====== TEXTO

En la época clásica, la miseria ya no tiene el toque divino y místico que la caracterizó en la Alta Edad Media y los primeros años del Renacimiento. Es decir, ya no era la prueba divina al que los sacerdotes tenían que hacer frente en los antiguos conventos. Lo locos, los pobres, los veneros y los desocupados, iban a ser encerrados. De pronto se convirtieron en una plaga. La iglesia celebró la prescripción de Luis XIV: el Gran Encierro. Claro, era conveniente, porque los exconventos, vacíos desde los años de la lepra, en el siglo XVII estaban desbordados. A cambio recibían un financiamiento por parte del rey y de las familias de los recluidos.
Michel
Foucault se ve sorprendido cuando encuentra que el encierro, al final, tuvo un
fin económico, porque una de las condiciones para poder ser liberado era que el
preso quisiera trabajar y dejar de lado la holgazanería. La mano de obra barata
estaba dispuesta para quienes quisieran pagarla. El loco no estaba capacitado
para trabajar, pero por él lo hacía el holgazán, el embustero, el mañoso y
bebedor empedernido. Pero ya no serían los viejos leprosarios, ni los exconventos
su lugar de residencia, ahora ocuparía un sitio en el hospital.
El
loco ya no puede deambular por la calle, ya no puede ejercer su comportamiento divertido
para el goce de los cuerdos. Sin embargo, ahora está prohibido azotarlo públicamente
o corretearlo hasta los límites de la ciudad. Entonces, nos dirá Foucault, ya
no es prueba divina, ha perdido ese carácter de misericordia. La política de
exclusión ha terminado, ahora se probará con el encierro. Esto hace concluir al
pensador francés lo siguiente: “Entre [el loco] y la sociedad se establece un
sistema implícito de obligaciones: tiene el derecho a ser alimentado, pero debe
aceptar el constreñimiento físico y moral de la internación”. El Hôpital Général parece convertirse en la nueva nave de los locos, ahora
recorre los ríos de las leyes y las normas de la época clásica.
El Hôpital de la Pitié-Salpêtrière, donde Pinel encontró a los locos
encadenados y compartiendo celdas en pésimas condiciones higiénicas, tenía una
función, ciertamente, médica. Pero no solo eso, el mandato fue de Luis XII y
por eso mismo terminó siendo política. El Hôpital Général, nos dirá Michel
Foucault, “no es un establecimiento médico. Es más bien una estructura semijurídica,
una especie de entidad administrativa, que al lado de los poderes de antemano
constituidos y fuera de los tribunales, decide, juzga y ejecuta”. Estamos, entonces,
ante una fiscalización de la conducta humana, pero también ante una posibilidad
de conocimiento. Este hospital, a decir de las reflexiones de Foucault, requiere
del internamiento rígido, que el alienado se sujete a las reglas y normas
establecidas, pues, se piensa, solo así se conocerá las causas, las rutas y el
final del loco y la locura.
El Hôpital Général, encuentra el francés, está entre el poder del rey y
la autoridad de la policía. Es una suerte de tercer poder, un “tercer orden de
represión”. Así las cosas, la época clásica, muy entrados ya en el Renacimiento,
ya no excluye al alienado, lo ha sacado de los leprosarios y de los
exconventos, ahora está en un hospital donde la ciencia comienza a hacer su
papel: estudiar, experimentar, clasificar, explicar y prescribir. Podríamos pensar
que la iglesia no había hecho algo distinto en su momento, finales de la edad
media, quizá lo único que cambió fueron las formas. En cualquier caso, el
objeto de indagación era la locura representada en el loco como figura física y
orgánica, de aquella dimensión divina ya nada quedaba.

============

TAREA - Según el texto sobre el Gran Encierro, ¿qué condición debía cumplir el preso para poder ser liberado? Responde en una sola oración, por favor.

====== FILAS EXTRAÍDAS

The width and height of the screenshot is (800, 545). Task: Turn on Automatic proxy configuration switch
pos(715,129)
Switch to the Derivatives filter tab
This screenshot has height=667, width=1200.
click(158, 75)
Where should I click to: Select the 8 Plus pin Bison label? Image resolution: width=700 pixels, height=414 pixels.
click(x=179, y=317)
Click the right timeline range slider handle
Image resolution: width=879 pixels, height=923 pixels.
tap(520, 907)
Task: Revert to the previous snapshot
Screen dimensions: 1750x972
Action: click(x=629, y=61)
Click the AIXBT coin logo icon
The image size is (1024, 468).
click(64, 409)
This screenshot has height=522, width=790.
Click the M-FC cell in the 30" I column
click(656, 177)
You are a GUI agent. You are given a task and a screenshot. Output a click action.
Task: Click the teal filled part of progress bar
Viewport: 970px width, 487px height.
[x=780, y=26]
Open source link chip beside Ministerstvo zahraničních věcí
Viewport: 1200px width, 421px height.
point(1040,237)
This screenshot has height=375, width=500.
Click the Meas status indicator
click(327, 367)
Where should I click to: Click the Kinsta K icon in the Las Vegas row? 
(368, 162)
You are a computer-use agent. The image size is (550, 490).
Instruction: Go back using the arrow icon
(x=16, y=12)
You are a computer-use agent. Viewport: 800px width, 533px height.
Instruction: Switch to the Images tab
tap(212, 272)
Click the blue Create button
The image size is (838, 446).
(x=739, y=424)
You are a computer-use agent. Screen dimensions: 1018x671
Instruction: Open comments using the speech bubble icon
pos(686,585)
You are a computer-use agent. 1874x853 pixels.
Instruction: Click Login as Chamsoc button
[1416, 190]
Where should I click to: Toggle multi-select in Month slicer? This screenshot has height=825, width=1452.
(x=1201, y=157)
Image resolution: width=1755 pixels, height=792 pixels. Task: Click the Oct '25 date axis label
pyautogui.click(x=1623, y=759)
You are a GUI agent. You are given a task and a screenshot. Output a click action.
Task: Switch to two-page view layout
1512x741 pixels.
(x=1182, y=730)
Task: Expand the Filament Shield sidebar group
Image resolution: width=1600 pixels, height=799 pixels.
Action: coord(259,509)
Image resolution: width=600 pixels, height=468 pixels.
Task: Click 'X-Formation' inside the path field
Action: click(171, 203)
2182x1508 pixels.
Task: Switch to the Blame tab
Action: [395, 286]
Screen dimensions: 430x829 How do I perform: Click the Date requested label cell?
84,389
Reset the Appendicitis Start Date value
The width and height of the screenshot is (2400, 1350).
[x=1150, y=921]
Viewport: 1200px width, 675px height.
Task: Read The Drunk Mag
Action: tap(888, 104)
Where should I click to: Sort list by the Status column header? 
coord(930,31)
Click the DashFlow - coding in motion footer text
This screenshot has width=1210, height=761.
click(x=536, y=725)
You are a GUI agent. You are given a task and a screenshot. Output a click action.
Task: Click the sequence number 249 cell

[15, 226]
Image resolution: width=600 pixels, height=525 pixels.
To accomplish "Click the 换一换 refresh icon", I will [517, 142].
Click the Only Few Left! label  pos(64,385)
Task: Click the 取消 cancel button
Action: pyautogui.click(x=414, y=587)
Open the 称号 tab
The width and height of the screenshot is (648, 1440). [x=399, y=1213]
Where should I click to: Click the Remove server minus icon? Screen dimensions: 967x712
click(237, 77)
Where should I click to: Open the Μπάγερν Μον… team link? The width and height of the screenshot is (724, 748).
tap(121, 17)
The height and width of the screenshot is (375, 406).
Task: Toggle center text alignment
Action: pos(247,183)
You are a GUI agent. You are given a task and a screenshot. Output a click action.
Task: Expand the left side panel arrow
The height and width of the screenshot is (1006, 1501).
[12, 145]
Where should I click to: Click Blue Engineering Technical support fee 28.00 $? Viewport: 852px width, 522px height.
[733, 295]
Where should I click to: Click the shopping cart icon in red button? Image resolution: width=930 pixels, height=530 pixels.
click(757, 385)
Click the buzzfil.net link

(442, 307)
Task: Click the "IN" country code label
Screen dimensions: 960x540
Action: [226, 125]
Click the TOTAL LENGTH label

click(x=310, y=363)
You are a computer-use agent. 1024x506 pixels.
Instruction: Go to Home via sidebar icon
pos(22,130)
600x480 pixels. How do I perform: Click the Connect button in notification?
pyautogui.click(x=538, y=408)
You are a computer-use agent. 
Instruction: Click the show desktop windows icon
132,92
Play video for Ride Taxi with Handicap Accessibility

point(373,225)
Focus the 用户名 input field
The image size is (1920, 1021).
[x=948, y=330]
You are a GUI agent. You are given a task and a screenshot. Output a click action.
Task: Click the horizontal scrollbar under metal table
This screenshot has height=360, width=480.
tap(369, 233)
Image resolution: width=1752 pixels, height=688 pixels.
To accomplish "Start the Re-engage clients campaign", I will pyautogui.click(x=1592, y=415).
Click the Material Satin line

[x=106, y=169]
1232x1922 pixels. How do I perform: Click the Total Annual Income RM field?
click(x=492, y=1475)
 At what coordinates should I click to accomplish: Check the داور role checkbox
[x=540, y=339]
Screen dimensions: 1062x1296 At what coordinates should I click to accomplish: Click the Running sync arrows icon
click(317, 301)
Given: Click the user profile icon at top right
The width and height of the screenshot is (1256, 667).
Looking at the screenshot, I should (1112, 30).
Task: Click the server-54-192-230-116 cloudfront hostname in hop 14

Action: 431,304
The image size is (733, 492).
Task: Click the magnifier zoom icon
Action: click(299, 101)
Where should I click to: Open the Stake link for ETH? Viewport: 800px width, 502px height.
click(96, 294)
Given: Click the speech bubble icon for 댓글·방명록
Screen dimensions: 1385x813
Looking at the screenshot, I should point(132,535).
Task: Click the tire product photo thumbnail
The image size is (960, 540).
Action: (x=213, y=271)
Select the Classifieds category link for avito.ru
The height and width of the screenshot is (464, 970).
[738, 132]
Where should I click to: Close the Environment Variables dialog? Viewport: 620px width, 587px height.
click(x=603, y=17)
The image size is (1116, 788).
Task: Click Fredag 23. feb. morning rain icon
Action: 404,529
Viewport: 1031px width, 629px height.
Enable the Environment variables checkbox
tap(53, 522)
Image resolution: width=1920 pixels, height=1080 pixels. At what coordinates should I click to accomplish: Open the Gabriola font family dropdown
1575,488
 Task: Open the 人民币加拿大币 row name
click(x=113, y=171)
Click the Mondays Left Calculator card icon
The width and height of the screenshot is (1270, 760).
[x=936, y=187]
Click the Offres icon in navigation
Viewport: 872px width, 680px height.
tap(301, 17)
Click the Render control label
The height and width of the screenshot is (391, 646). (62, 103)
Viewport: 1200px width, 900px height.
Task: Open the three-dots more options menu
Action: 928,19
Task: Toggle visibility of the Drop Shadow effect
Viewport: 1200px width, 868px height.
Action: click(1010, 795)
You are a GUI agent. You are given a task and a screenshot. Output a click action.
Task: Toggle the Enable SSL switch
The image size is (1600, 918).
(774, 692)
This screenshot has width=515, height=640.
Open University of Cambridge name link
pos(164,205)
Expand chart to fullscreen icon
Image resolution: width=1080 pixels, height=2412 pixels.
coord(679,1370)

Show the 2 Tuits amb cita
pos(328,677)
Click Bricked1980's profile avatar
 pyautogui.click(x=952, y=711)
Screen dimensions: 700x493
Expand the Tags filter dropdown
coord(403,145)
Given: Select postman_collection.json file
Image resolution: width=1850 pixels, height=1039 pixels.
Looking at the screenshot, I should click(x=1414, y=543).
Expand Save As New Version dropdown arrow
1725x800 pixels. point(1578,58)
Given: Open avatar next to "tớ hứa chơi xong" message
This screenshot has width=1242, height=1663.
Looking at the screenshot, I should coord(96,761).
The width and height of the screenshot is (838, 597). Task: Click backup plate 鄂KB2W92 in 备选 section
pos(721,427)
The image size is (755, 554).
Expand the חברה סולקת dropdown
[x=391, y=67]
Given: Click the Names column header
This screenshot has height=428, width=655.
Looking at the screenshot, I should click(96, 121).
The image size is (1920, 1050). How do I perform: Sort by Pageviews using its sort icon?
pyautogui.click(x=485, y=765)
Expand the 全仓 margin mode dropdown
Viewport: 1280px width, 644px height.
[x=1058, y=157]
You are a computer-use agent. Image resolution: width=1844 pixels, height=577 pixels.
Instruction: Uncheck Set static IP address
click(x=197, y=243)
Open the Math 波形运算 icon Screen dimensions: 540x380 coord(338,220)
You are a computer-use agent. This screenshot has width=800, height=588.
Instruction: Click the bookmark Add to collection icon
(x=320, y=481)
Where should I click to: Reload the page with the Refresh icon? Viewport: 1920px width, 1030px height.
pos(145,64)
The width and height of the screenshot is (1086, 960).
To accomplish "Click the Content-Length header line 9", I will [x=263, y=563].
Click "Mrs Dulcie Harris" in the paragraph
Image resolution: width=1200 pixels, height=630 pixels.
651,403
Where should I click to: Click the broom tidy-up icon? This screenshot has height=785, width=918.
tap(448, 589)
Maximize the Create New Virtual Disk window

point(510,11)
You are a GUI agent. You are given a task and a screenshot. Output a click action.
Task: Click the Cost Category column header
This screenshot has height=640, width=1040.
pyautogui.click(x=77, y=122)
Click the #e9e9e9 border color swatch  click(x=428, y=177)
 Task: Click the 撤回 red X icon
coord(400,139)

============

RESPUESTA - El preso debía querer trabajar y dejar de lado la holgazanería.